Could someone please check my work?

Write as a single logarithm:

$$\frac{1}{4}[2(log_2 x + 3 log_2 y) - 3 log_2 z]$$

I got $$log_2(\frac{x^2y^6}{z^3})^\frac{1}{4}$$

$$\frac{3}{5}[\frac{1}{2}(log_2 x + 3 log_2 y) - 2(log_2 x - 4 log_2 y)]$$

I got $$log_2 (\frac{x^\frac{1}{2}y^{1.5}}{x^2} \cdot y^8)^\frac{3}{5}$$

I'd also appreciate some hints on the following:

$$a^2 + b^2 = 2ab$$
prove
$$log (\frac{a + b}{2} = \frac{1}{2}(log a + log b)$$

The part I really don't get is where the exponents go...

Last edited: May 19, 2005
2. May 19, 2005

### JFo

first part is perfect although you could get rid of the 1/4 power by looking at the third equation I gave you for the second problem

the second could be simplified further by noting that

$$\frac{a^m}{a^n} = a^{m-n}$$

$$a^m * a^n = a^{m+n}$$

$${(a^m)}^n = a^{mn}$$

for the third, note that

$$(a + b)^2 = a^2 +2ab + b^2$$

can you do the rest?

Last edited: May 19, 2005
3. May 19, 2005

### iNCREDiBLE

Work looks fine.

Suppose that
$$a^2 + b^2 = 2ab$$
<==>
$$a^2 - 2ab + b^2 = 0$$
<==>
$$(a - b)^2 = 0$$
then what can we say about a and b?

4. May 19, 2005

### JFo

the above hint will work, but in a kind of backwards way... its easier (and more direct) to come up with an expression for (a+b)/2 and use the properties of logs

5. May 19, 2005

### iNCREDiBLE

And by above you're referring to your own? If that is the case, I wouldn't agree with you.

6. May 19, 2005

### JFo

no I was refering to your hint

7. May 19, 2005

### iNCREDiBLE

Ok, but using my hint one don't have to use any properties of logarithms..

8. May 19, 2005

### JFo

true, but going that route bypasses what I think the excercise is meant to do, considering the context of the first two questions.
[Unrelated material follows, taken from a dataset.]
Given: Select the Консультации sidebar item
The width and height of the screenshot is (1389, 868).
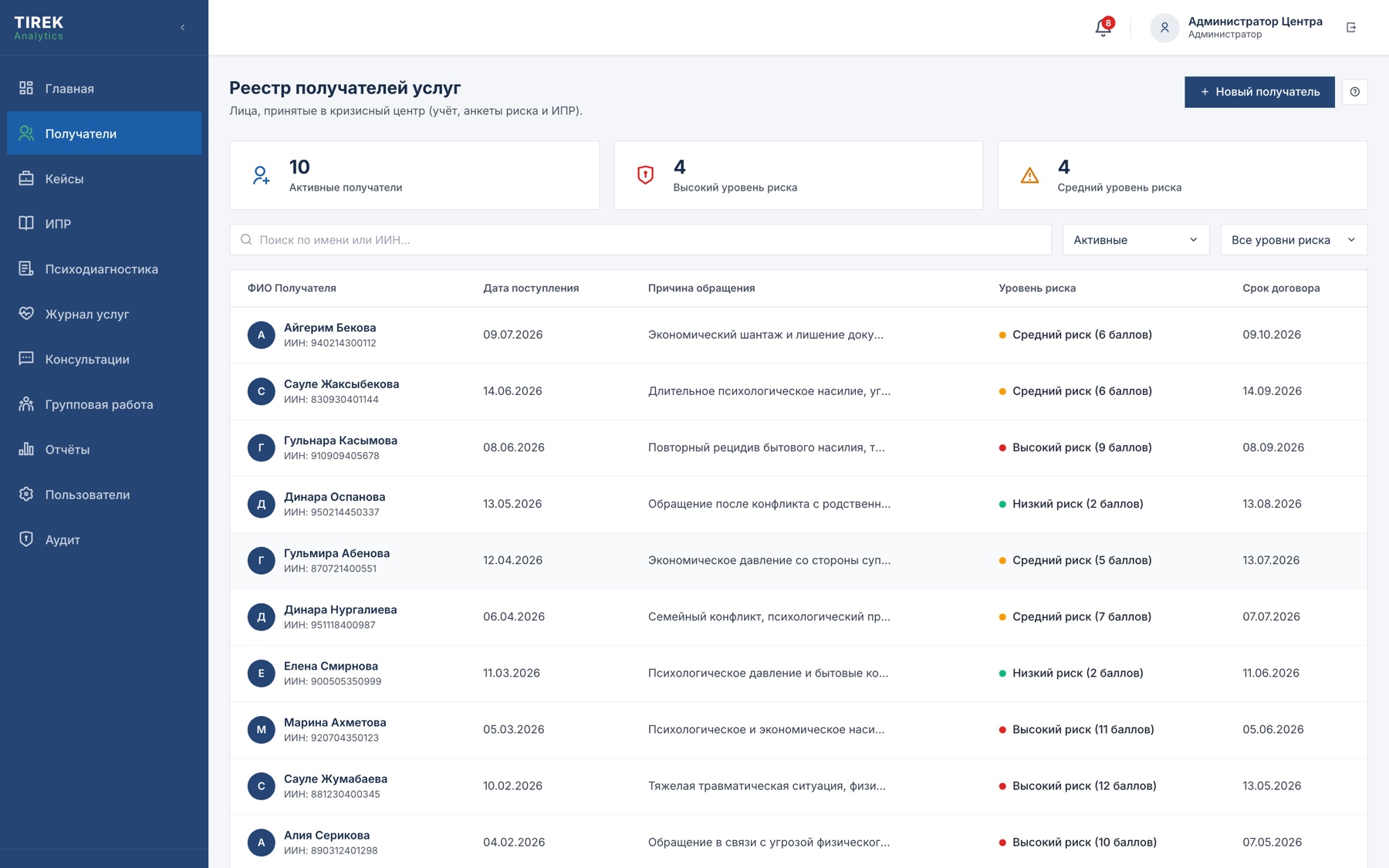Looking at the screenshot, I should (104, 360).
but I'll let the OP decide what method to use.

9. May 19, 2005

### dextercioby

$$a^{2}+b^{2}=2 ab$$

Add $2ab$ to it:

$$(a+b)^{2}=4ab$$

You can get

$$\frac{a+b}{2}=\pm (ab)^{\frac{1}{2}$$

Choose the "+" sign in the RHS,so you won't get imaginary numbers.

Daniel.

10. May 19, 2005

### JFo

yeah...what dextercioby did was what I had in mind

11. May 19, 2005

### cscott

I fixed up my first two answer, but I don't understand why you add a^2 and b^2 to the right side for the third. I think I see how I can do it now, though:

$$(a + b)^2 = 2ab$$
$$\frac{(a + b)^2}{2} = ab$$
$$2 log (\frac{a + b}{2}) = log a + log b$$
$$log (\frac{a + b}{2}) = \frac{1}{2}(log a + log b)$$

dextercioby: I see where you're going, but can you explain more how you got the last step?

12. May 19, 2005

### dextercioby

By taking sq.root from both sides of the equation ??That's how the "+-" got there.
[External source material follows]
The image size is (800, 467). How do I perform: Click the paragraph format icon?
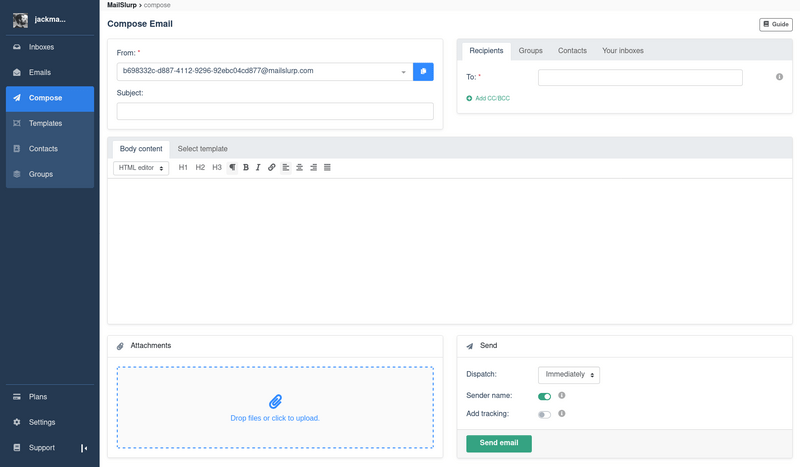point(232,168)
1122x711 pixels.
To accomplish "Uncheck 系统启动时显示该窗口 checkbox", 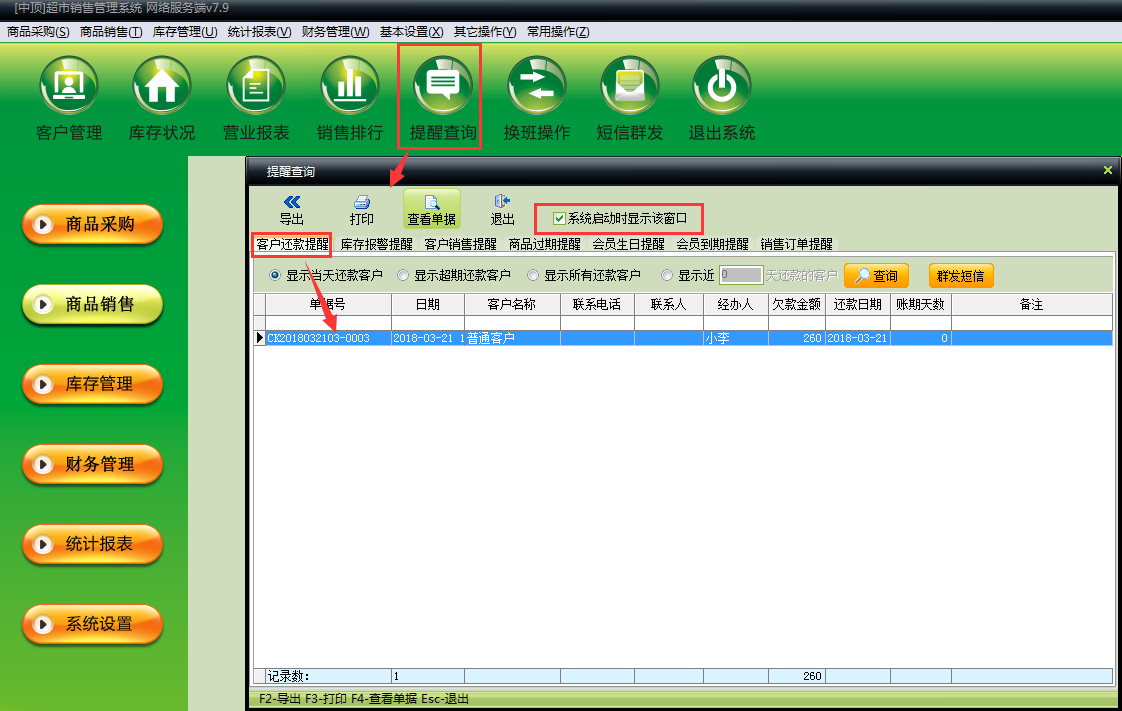I will pyautogui.click(x=559, y=218).
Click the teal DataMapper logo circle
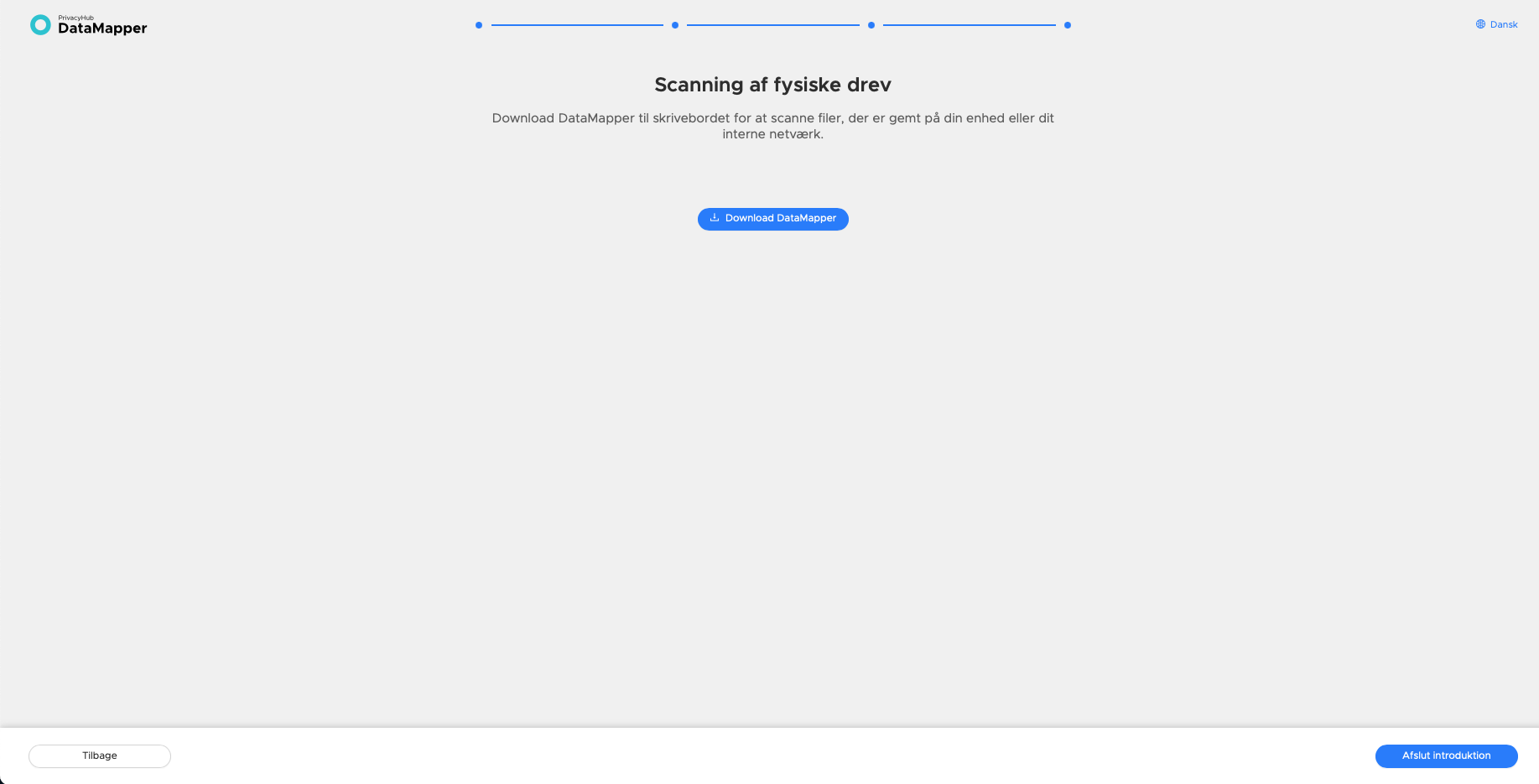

And your post is completely wrong.

Daniel.

13. May 19, 2005

### JFo

$$(a + b)^2 = a^2 + b^2 + 2ab$$

the above equation is true for any 2 real numbers a and b. [to verify, just multiply out (a+b)(a+b)]

They told you that $a^2 + b^2 = 2ab$, substituting this into the first equation you get

$$(a + b)^2 = 4ab$$

taking the square root of both sides, you get

$$(a+b) = 2(ab)^{\frac{1}{2}}$$

(we take the positive root, because the log of a negative number is not defined)

divide both sides by two and

$$\frac{a+b}{2} = (ab)^{\frac{1}{2}}$$

take the log of both sides and..... (fill in rest)